TASK TO COMPLETE: Please retype the records below exactly, from the first line down to and including the line with "Bu Kitap Herkese Göre Değil: Peki Kime Göre? (54, 1258)".

Data entries:
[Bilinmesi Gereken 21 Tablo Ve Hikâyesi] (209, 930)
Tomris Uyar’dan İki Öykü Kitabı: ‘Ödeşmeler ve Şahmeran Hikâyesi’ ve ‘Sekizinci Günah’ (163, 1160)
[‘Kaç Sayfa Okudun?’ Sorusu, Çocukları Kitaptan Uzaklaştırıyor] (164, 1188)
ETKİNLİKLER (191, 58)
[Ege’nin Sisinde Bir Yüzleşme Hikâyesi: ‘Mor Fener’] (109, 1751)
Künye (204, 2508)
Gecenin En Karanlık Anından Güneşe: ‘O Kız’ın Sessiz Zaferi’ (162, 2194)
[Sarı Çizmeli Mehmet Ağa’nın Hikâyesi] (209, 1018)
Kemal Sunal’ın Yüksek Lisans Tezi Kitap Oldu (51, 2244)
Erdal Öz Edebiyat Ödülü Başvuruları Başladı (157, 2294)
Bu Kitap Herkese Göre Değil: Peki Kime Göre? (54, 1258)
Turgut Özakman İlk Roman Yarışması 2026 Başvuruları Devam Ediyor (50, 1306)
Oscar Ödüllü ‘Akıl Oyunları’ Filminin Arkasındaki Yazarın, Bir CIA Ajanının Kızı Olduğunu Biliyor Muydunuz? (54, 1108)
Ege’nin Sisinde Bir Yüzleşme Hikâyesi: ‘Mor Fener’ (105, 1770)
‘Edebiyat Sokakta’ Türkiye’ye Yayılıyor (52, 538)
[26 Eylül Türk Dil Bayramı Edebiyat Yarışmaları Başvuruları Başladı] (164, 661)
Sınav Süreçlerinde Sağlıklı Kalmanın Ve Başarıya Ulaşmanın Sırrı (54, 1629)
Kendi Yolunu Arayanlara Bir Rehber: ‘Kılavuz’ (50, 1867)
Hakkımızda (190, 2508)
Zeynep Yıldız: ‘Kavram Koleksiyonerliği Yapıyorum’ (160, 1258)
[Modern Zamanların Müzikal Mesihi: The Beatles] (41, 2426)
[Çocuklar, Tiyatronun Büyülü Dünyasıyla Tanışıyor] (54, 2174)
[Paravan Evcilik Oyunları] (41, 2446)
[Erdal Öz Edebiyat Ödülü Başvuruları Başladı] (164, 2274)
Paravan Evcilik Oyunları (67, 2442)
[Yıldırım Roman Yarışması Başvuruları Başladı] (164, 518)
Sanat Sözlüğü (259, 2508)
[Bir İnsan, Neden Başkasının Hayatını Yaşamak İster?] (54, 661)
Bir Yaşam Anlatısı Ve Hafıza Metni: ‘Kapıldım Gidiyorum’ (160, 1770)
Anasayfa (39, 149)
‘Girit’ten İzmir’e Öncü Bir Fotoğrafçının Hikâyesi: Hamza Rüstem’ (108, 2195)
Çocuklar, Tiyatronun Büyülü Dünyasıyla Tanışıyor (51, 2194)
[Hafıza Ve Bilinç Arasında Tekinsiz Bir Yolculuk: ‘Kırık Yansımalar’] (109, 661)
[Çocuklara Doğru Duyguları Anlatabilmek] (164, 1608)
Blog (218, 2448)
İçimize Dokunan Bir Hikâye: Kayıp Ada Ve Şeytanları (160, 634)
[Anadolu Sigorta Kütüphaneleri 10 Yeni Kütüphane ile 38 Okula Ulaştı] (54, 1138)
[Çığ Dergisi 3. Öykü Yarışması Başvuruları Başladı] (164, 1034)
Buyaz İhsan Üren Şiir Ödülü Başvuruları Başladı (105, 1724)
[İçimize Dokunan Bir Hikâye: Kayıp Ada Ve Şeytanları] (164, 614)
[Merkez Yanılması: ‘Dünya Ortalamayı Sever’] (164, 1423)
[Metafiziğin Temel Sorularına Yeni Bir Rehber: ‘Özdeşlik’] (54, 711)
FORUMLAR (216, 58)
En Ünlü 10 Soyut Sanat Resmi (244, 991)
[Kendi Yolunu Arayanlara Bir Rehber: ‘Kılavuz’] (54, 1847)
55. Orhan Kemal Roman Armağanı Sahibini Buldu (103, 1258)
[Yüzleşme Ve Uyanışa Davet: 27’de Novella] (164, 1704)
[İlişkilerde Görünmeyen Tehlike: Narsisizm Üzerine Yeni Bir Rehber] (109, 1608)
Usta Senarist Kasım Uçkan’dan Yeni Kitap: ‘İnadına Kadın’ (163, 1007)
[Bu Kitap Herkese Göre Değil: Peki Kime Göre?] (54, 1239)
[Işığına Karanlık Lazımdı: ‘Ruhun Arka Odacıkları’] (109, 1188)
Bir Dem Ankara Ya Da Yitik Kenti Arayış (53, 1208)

PROBLEM SOLUTION:
[Bilinmesi Gereken 21 Tablo Ve Hikâyesi] (209, 930)
Tomris Uyar’dan İki Öykü Kitabı: ‘Ödeşmeler ve Şahmeran Hikâyesi’ ve ‘Sekizinci Günah’ (163, 1160)
[‘Kaç Sayfa Okudun?’ Sorusu, Çocukları Kitaptan Uzaklaştırıyor] (164, 1188)
ETKİNLİKLER (191, 58)
[Ege’nin Sisinde Bir Yüzleşme Hikâyesi: ‘Mor Fener’] (109, 1751)
Künye (204, 2508)
Gecenin En Karanlık Anından Güneşe: ‘O Kız’ın Sessiz Zaferi’ (162, 2194)
[Sarı Çizmeli Mehmet Ağa’nın Hikâyesi] (209, 1018)
Kemal Sunal’ın Yüksek Lisans Tezi Kitap Oldu (51, 2244)
Erdal Öz Edebiyat Ödülü Başvuruları Başladı (157, 2294)
Bu Kitap Herkese Göre Değil: Peki Kime Göre? (54, 1258)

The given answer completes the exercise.